The United Nations Educational, Cultural and Scientific Organization (UNESCO) is a specialized agency of the United Nations. It was founded with the mission of contributing to peace and security by promoting international collaboration through education, science and culture. With 195 Member States and nine Associate Members, UNESCO is governed by a General Conference and Executive Board, and the decisions of these two bodies are implemented by the Secretariat under the leadership of the current Director-General, Irina Bokova. UNESCO is one of the six founding UNAIDS Cosponsors. Under the UNAIDS Division of Labour, UNESCO is responsible for leading efforts to support countries in scaling up the education sector response to HIV. UNESCO has more than 50 staff members dedicated to working on HIV and health education. Of these, the majority are National Programme Officers based in countries that UNAIDS has prioritized for high-impact programmes. The agency draws on its unique spectrum of competencies across the diverse spheres of education, the sciences, culture, communication and information to push for a truly multisectoral and comprehensive response to HIV.


Education is seen as the cornerstone of an effective response to HIV and contributes to fostering economic growth, reducing poverty and improving general health. UNESCO believes that education can transform lives, and has the capacity to create globally minded citizens able to thrive in their environment, take healthy decisions and build a more just, inclusive, safe and sustainable world. The role of the sector includes providing learners and staff with the knowledge, skills, attitudes and values that can, in the longterm, contribute to safer behaviours and enable them to stay healthy and free from HIV.

UNESCO’s work on the response to AIDS is guided by multiple strategies and results frameworks. HIV and health education have been defined as an expected result of UNESCO’s 2014–2021 Medium-term Strategy. The organization is also guided by the UNAIDS Unified Budget, Results and Accountability Framework 2012–2015, the UNAIDS 2011–2015 Strategy and the 2011 United Nations Political Declaration on HIV and AIDS. UNESCO also has its own strategy for HIV, which defines three key areas of focus: building country capacity for successful and sustainable responses to HIV in the education sector; strengthening comprehensive HIV and sexuality education; and advancing gender equality and protecting human rights.

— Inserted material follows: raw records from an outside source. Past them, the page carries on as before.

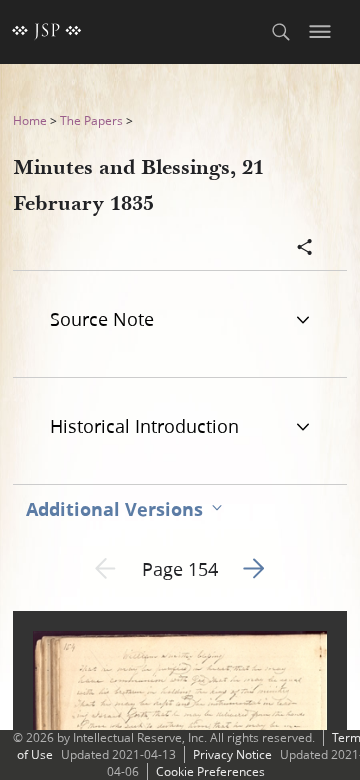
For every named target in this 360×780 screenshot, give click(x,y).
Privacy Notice (232, 754)
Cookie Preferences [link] (210, 771)
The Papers (91, 120)
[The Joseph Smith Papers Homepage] (47, 32)
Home (30, 120)
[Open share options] (305, 249)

UNESCO’s policies and programmes on HIV and health are part of its overarching efforts to achieve the Education for All goals, which aim to meet the learning needs of every child, youth and adult by 2015. The organization plays a leading role in EDUCAIDS, the Global Initiative on Education and HIV & AIDS, which promotes a holistic, sector-wide approach to the “Young people continue to be a priority target for global action. This group still requires effective HIV and sexuality education programmes, access to high-quality and youth-friendly sexual and reproductive health services and the elimination of sexual violence against young women and girls.” Irina Bokova UNESCO Director-General UNAIDS COSPONSOR | 2015 UNESCO epidemic. It also convenes the UNAIDS Inter-Agency Task Team on Education, which encourages a strengthened and coordinated response to the epidemic and forms part of the United Nations’ push to ensure access to HIV prevention, treatment, care and support services for all. The Inter-Agency Task Team includes UNAIDS and its Cosponsors, multilateral and bilateral agencies, private donors, civil society and academics. UNESCO’s work also contributes to Focusing Resources on Effective School Health, a partnership of United Nations agencies, national governments and civil society working to make schools healthy places and to provide learners and staff with the tools needed to lead healthier lives.

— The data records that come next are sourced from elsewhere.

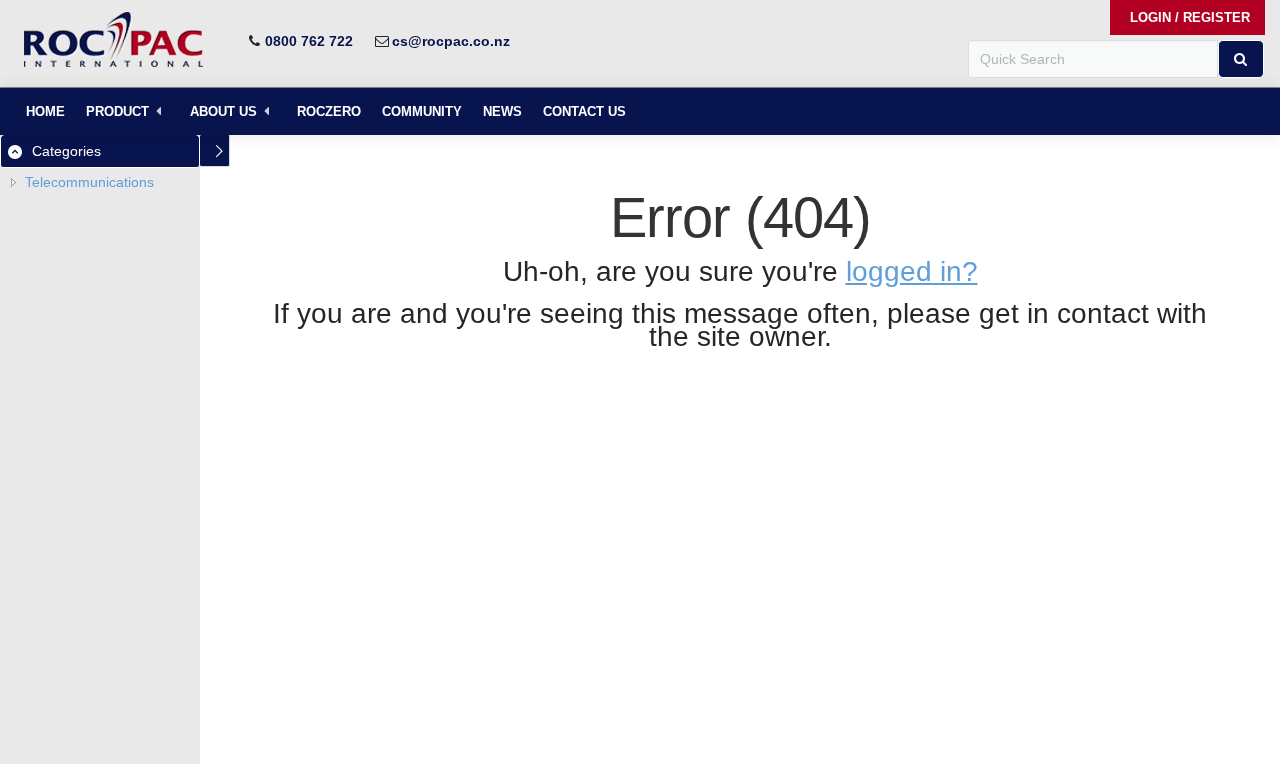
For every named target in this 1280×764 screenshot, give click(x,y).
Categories (66, 151)
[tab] (100, 151)
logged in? (912, 271)
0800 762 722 (309, 41)
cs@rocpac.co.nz (451, 41)
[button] (1241, 59)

The agency promotes good policies and practices in the education sector, helps partners create safe learning environments and encourages life skills based instruction through modern, interactive teaching methods. UNESCO supports responses to HIV that are inclusive, especially of people living with the virus, key populations and young people in school settings. It believes that effective responses to the epidemic should also be gender and age responsive, culturally appropriate, evidence-informed and firmly based on human rights.

In December 2014, UNESCO and its partners marked the first year of implementation of the groundbreaking Eastern and Southern Africa Ministerial Commitment, in which 20 health and education ministers pledged to support sexuality education and sexual and reproductive health services for young people.

Countries have made strong progress towards achieving the ambitious targets set in the Commitment, including:

  • Building a coordinated response for implementation by working with national partners across multiple sectors.
  • Mobilizing human and financial resources for better capacity and implementation.
  • Reviewing, revising and developing national policies, strategies and legal frameworks that address young people’s needs.

Other recent efforts have included providing technical guidance on sexuality education, with a focus on teacher training, as well as supporting responses to school-related gender-based violence. This also covers homophobic bullying and the development of a global report on the status of homophobic and transphobic violence in education.

Additionally, in 2014 UNESCO started working on education sector responses to unintended pregnancy in collaboration with other key partners, organized a worldwide consultation and began developing a global guidance document on the issue. UNESCO continues to work on strengthening the monitoring systems of national school health programmes and on supporting ministries of education to measure education sector responses to HIV.